Mes récentes chroniques des premiers albums de Pearl Jam auraient presque réussi à me faire oublier que le groupe de Seattle, qui célèbrera cette année ses trente ans de carrière, a sorti en mars dernier un nouvel album intitulé
Gigaton. Aussi, avant de replonger tête la première dans cette tâche particulièrement fastidieuse nous renvoyant jusque-là plus de vingt ans en arrière, nous allons cette fois-ci coller à l’actualité (avec tout de même quelques semaines de retard) en nous intéressant de plus près à ce nouvel album, le onzième d’une discographie pour le moins généreuse et successeur d’un
Lightning Bolt sorti il y a déjà sept ans maintenant.
Doté depuis toujours d’une conscience politique, sociale et environnementale particulièrement forte (on y reviendra d’ailleurs avec la chronique de
Riot Act), Pearl Jam qui n’a jamais manqué d’agir pour tenter de faire changer les choses va par le biais de ce nouvel album mettre l’accent sur l’alarmante situation climatique de ces dernières années.
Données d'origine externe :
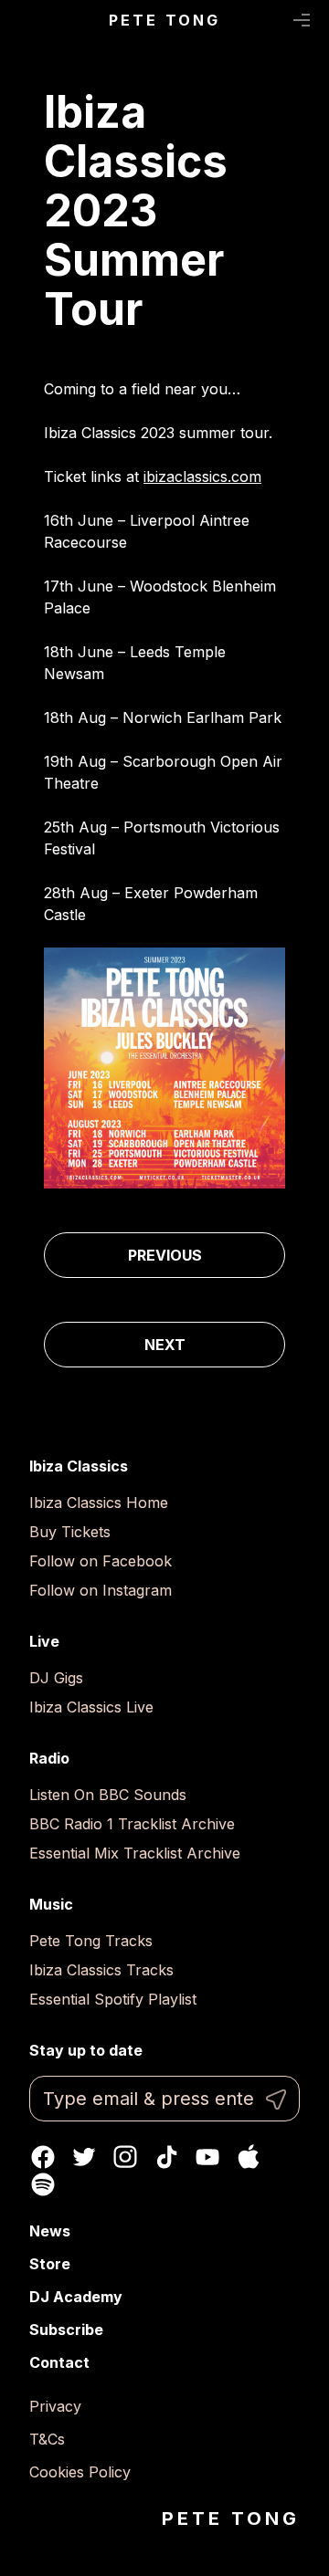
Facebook (43, 2157)
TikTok (166, 2157)
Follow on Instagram (100, 1590)
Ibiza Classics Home (98, 1502)
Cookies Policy (80, 2472)
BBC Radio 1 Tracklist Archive (132, 1824)
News (49, 2231)
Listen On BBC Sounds (107, 1794)
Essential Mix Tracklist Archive (134, 1853)
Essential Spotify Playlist (112, 1999)
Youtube (207, 2157)
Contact (59, 2362)
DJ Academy (75, 2297)
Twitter (84, 2157)
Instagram (125, 2157)
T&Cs (47, 2439)
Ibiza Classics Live (91, 1707)
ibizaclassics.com (202, 476)
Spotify (43, 2184)
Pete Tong (165, 20)
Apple (248, 2157)
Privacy (55, 2406)
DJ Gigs (56, 1678)
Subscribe (66, 2329)
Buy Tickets (70, 1532)
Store (49, 2264)
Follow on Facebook (100, 1561)
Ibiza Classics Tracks (101, 1970)
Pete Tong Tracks (91, 1941)
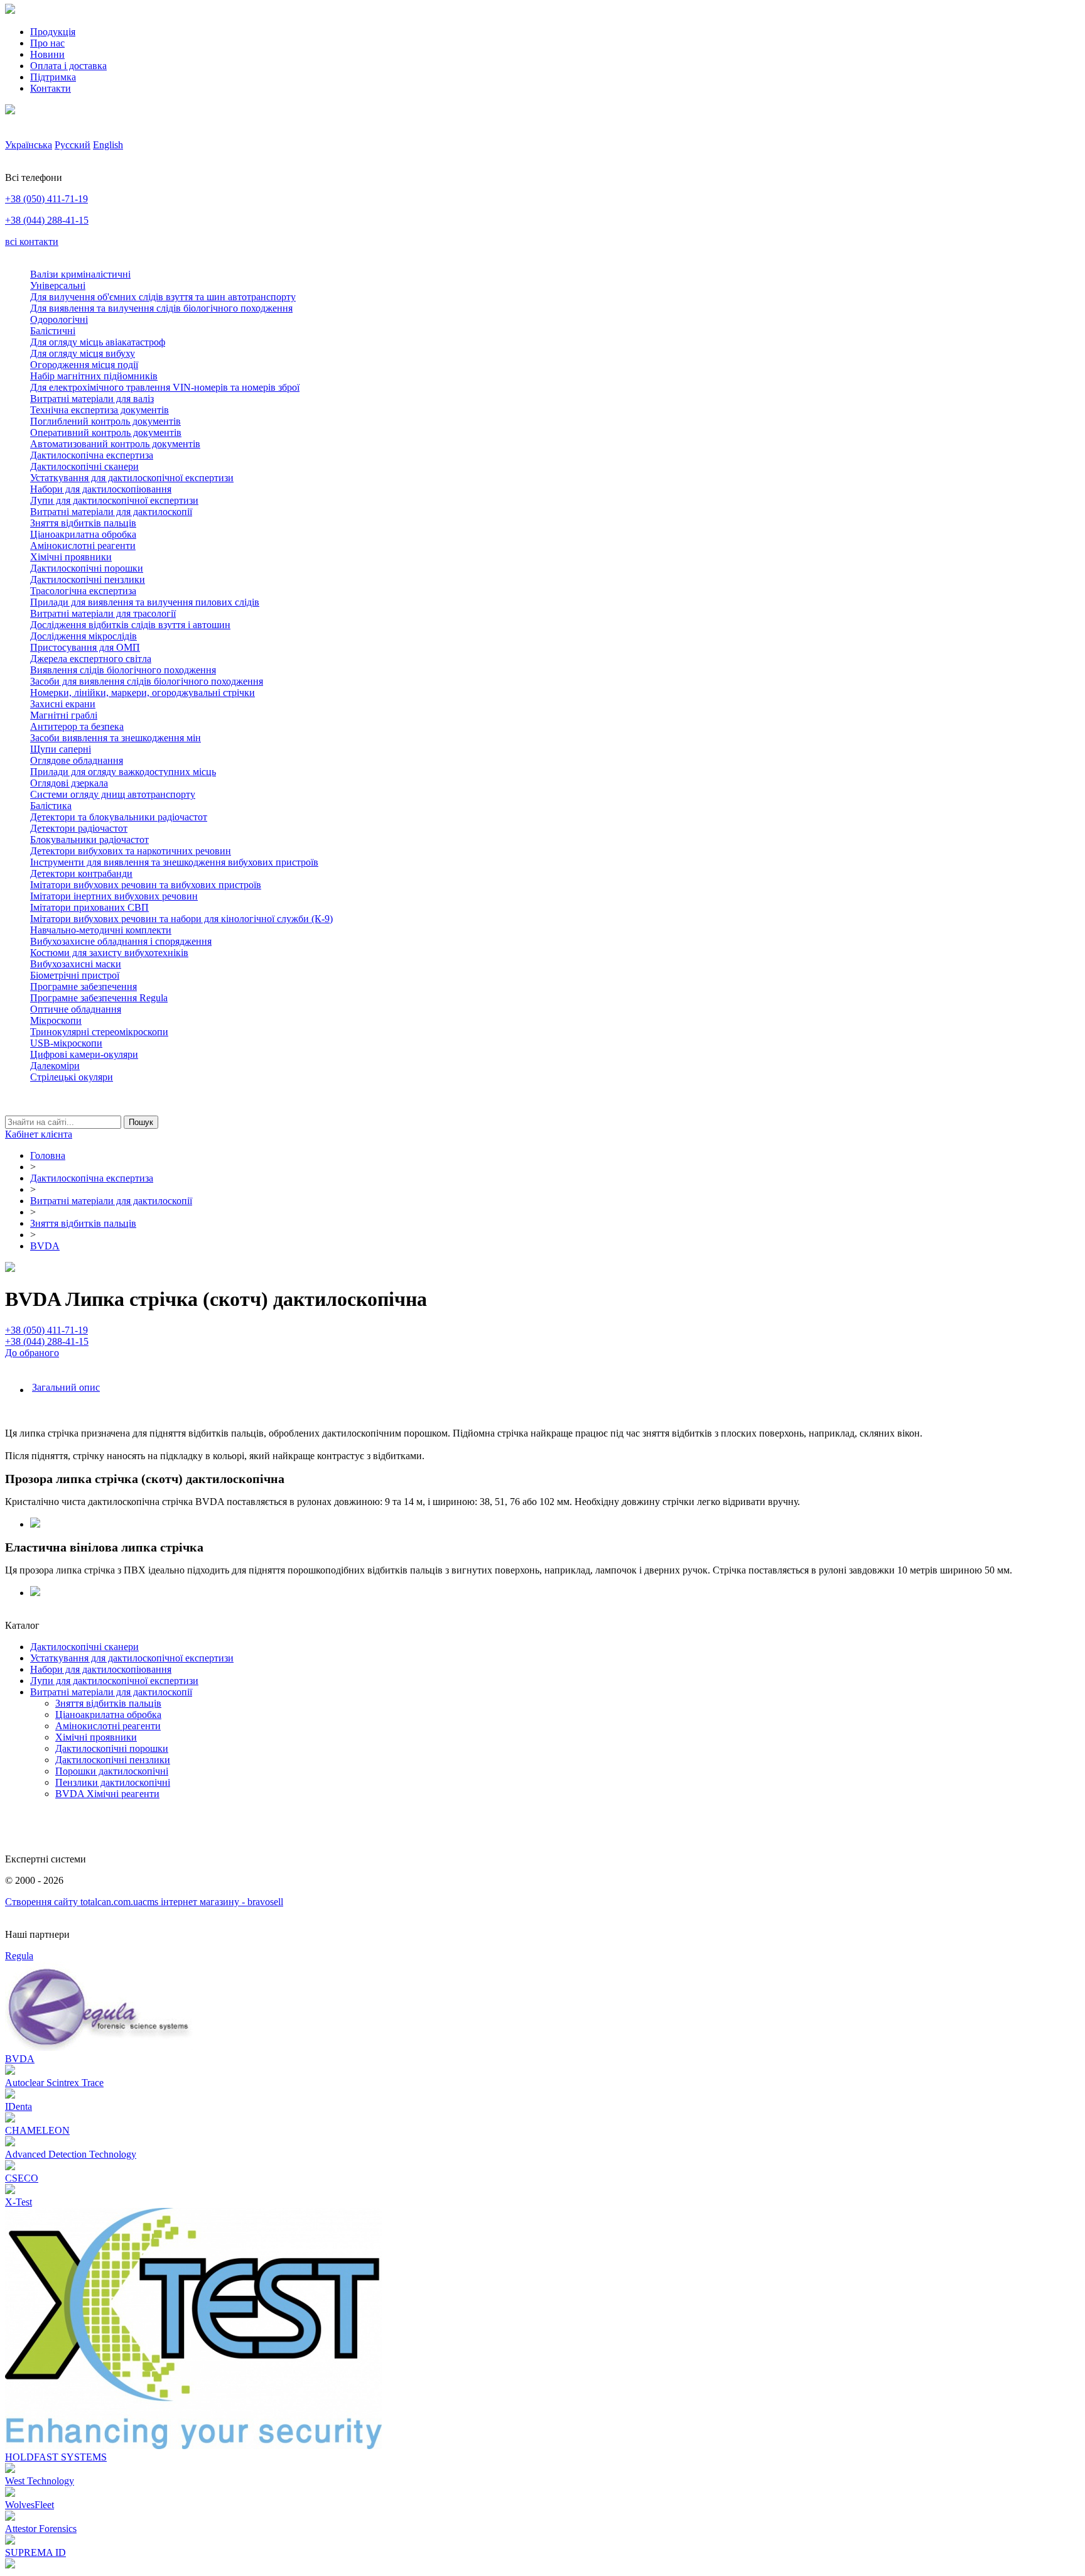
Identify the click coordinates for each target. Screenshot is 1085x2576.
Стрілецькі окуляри (71, 1077)
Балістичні (52, 330)
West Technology (39, 2480)
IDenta (18, 2106)
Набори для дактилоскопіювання (100, 489)
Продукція (52, 31)
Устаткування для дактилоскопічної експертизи (132, 477)
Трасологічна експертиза (83, 590)
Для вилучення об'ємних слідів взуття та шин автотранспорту (163, 296)
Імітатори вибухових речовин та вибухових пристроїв (145, 884)
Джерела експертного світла (90, 658)
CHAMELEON (37, 2130)
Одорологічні (59, 319)
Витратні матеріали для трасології (103, 613)
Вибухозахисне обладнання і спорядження (121, 941)
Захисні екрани (62, 703)
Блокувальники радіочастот (89, 839)
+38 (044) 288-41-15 (47, 220)
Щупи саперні (60, 749)
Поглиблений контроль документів (105, 421)
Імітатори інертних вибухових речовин (114, 896)
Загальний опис (66, 1387)
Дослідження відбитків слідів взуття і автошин (130, 624)
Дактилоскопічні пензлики (87, 579)
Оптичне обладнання (75, 1009)
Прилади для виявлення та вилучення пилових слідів (144, 602)
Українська (28, 144)
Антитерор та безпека (77, 726)
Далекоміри (55, 1065)
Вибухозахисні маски (75, 964)
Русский (72, 144)
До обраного (32, 1352)
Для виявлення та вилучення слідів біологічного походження (161, 308)
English (108, 144)
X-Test (18, 2202)
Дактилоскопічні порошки (86, 568)
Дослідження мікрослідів (83, 636)
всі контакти (31, 241)
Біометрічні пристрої (74, 975)
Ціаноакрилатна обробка (83, 534)
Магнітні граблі (63, 715)
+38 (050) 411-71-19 (46, 198)
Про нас (47, 43)
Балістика (51, 805)
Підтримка (53, 77)
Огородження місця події (84, 364)
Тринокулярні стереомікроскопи (99, 1031)
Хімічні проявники (71, 557)
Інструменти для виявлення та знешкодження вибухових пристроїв (174, 862)
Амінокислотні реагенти (83, 545)
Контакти (50, 88)
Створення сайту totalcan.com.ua (74, 1901)
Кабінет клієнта (38, 1134)
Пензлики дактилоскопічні (112, 1782)
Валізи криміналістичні (80, 274)
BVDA (20, 2058)
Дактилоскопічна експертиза (91, 455)
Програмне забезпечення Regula (99, 997)
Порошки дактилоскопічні (111, 1771)
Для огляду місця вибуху (82, 353)
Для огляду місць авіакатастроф (97, 342)
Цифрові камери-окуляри (84, 1054)
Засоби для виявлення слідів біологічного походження (146, 681)
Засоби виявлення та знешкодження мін (115, 737)
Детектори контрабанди (81, 873)
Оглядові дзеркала (69, 783)
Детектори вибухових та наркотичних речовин (130, 850)
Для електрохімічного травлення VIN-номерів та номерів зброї (165, 387)
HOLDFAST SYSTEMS (56, 2457)
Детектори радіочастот (78, 828)
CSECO (21, 2178)
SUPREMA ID (35, 2552)
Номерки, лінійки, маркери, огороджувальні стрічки (142, 692)
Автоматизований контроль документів (115, 443)
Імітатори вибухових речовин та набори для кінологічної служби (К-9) (181, 918)
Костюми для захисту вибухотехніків (109, 952)
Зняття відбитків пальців (83, 523)
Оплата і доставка (68, 65)
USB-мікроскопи (66, 1043)
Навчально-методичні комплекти (100, 930)
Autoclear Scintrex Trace (54, 2082)
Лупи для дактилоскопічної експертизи (114, 500)
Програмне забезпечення (83, 986)
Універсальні (57, 285)
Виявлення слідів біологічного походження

Pour illustrer son propos, le groupe a fait appel au biologiste marin et photographe Paul Nicklen, reprenant pour l'occasion l'un de ses clichés datant de 2014 sur lequel on pouvait déjà constater les dégâts du réchauffement climatique sur notre planète. Car au-delà de l’imposante et menaçante beauté qui se dégage de cette gigantesque falaise de glace située dans l’archipel de Svalbard en Norvège, on y aperçoit surtout des gigatonnes de glace fondue se déverser dans l’océan. Une position défendue bien au-delà de l'artwork puisque le livret est constitué de photos de nature et que ce thème est également abordé par Eddie Vedder dans les paroles de quelques titres comme sur "7 O’Clock", "Quick Escape" et "Retrograde" ou encore dans les douze vidéos faites par le groupe pour chaque morceau de l'album.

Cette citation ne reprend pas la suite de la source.